Best of the Best: Creative Leaps

Black Optical supporting ballet

Expanding Oklahoma-based business revels in artistic collaborations

With admirers far beyond its two high-end heartland shops, Black Optical will open two new locations this year. Credit the strong artistic sensibilities of founder Gary Black and his team, and consider their success a cue for how you, too, might engage with creative organizations in your town. — JULIE FANSELOW

This article originally appeared in the February 2016 edition of INVISION.

THE IDEA: Gary Black serves on the board of the Tulsa Ballet. The ballet’s artistic director, Marcello Angelini, is a fan of the high-end optical shops, with locations in Tulsa and Oklahoma City. Black Optical has become widely known for its creative, multiplatform storytelling campaigns, and Black and Angelini had talked for several years about doing one together.
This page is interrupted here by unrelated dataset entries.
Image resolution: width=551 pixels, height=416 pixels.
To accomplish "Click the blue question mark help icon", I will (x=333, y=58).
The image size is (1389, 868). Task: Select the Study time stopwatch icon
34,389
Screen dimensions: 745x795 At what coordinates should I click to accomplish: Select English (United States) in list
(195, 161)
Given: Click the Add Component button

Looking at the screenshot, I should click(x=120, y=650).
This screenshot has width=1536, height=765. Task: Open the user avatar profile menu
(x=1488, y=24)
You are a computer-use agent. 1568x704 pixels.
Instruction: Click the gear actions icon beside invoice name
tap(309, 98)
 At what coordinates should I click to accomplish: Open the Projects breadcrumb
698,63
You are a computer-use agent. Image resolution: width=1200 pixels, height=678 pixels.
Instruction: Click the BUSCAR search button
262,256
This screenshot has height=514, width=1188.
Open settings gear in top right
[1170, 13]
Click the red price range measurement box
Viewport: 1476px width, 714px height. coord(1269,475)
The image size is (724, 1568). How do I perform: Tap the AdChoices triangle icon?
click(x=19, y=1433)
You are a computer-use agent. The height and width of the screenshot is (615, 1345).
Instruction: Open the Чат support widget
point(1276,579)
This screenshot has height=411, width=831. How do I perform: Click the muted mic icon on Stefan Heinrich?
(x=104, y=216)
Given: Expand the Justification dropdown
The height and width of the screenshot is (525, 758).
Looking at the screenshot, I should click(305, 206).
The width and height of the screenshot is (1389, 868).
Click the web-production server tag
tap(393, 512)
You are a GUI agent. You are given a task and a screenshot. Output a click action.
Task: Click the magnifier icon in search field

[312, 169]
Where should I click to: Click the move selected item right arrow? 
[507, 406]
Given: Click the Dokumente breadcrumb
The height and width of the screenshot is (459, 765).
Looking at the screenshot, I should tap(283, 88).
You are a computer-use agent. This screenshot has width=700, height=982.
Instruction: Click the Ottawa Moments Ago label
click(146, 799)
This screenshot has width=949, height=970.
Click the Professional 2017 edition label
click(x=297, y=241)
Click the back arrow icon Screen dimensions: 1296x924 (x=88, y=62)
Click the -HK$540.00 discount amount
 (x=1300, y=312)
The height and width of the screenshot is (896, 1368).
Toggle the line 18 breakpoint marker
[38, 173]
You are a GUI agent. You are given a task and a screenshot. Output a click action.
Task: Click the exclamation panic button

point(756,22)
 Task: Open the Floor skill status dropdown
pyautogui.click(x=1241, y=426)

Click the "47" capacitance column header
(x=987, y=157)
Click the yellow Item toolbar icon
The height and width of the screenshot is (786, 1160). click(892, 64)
Enter Kara Przybyl, who had worked for the Tulsa Ballet and is now Black Optical’s digital strategy and online sales manager. “One thing led to another,” Przybyl says, and dancers from the Tulsa Ballet II were featured in Black Optical’s holiday/winter 2015 campaign, which included a video (see it at, social media posts and a gorgeous look book, all featuring eyewear by Ahlem, Barton Perreira, Dita, Garrett Leight, Mykita, SALT Optics and more.

“Performing art is very different from visual art, but we see eyewear as both,” says Przybyl. “It’s beautifully designed, especially the eyewear we carry. It’s something we can all marvel at, similar to dance. Eyewear is an expression of who you are, and dance is also an expression.”

Dancers from the Tulsa Ballet II were featured in Black Optical’s holiday/winter 2015 promotions.
THE EXECUTION: Black Optical’s stylist Stacy Suvino teamed with the ballet’s costume director to decide on a look for the parallel stories that show the dancers at work and a couple falling in love. Alfonso Martin of Tulsa Ballet II was on the set to work with the dancers during the one-day shoot for the ballet sequences. Darshan Phillips — a noted art director, designer and filmmaker from Tulsa — was behind the camera to create the evocative imagery.

The Tulsa Ballet II was one of two major local collaborations for Black Optical in 2015. The company also teamed with Jacques Marie Mage to create an American Bison collection honoring the cultural heritage of the Osage Nation. The historically inspired designs featured frames wrapped in bison leather sourced from ranchers who, like the Native Americans of the Great Plains, ensure no part of the animal is wasted. For every campaign, Przybyl says the focus is always on storytelling. “We’re selling these products that we’ve traveled all over the world to find,” she says. “We know they’re the best, and people want to know the stories behind them.”

THE REWARDS: By celebrating culture, Black Optical has earned customer loyalty and industry acclaim. In fact, the business will open two more locations in 2016. One is part of a new apartment and retail complex in Dallas’ Knox-Henderson district, where Trader Joe’s and Sur La Table will be among the neighbors. The other is at Lido Marina Village in Newport Beach, CA.

The California shop will be a five-minute bike ride to the beach, while the Texas digs will put the company into a thriving urban scene with plenty of money and art. But look for Black Optical to stay true to its Oklahoma roots, too. The company is also a major supporter of the Philbrook Museum of Art in Tulsa, including an annual mixology competition/fundraiser, and Black Optical would like to forge more partnerships in its backyard. “We’d love to do something with the Oklahoma City Thunder” NBA team, plus that city’s ballet and symphony, Przybyl says. Now that would be a ball.

Cultivate Cultural Ties

How to become an artistic powerhouse in your community

Have a mediator, someone who can say, as Kara Przybyl puts it, “We understand both of you are wonderful at your jobs. We need you to be wonderful together.

Explore the connections you already have, both in your community and in the wider world.

Think visually and hire professionals. High-quality photography and video will make your campaign a work of art and attract media notice.

Be respectful of your cultural partners’ artistic visions. Be open to new ideas and aim for a true collaboration.

Celebrate your influences. On its website culture page and via social media, Black Optical highlights the company’s wide-ranging design inspirations.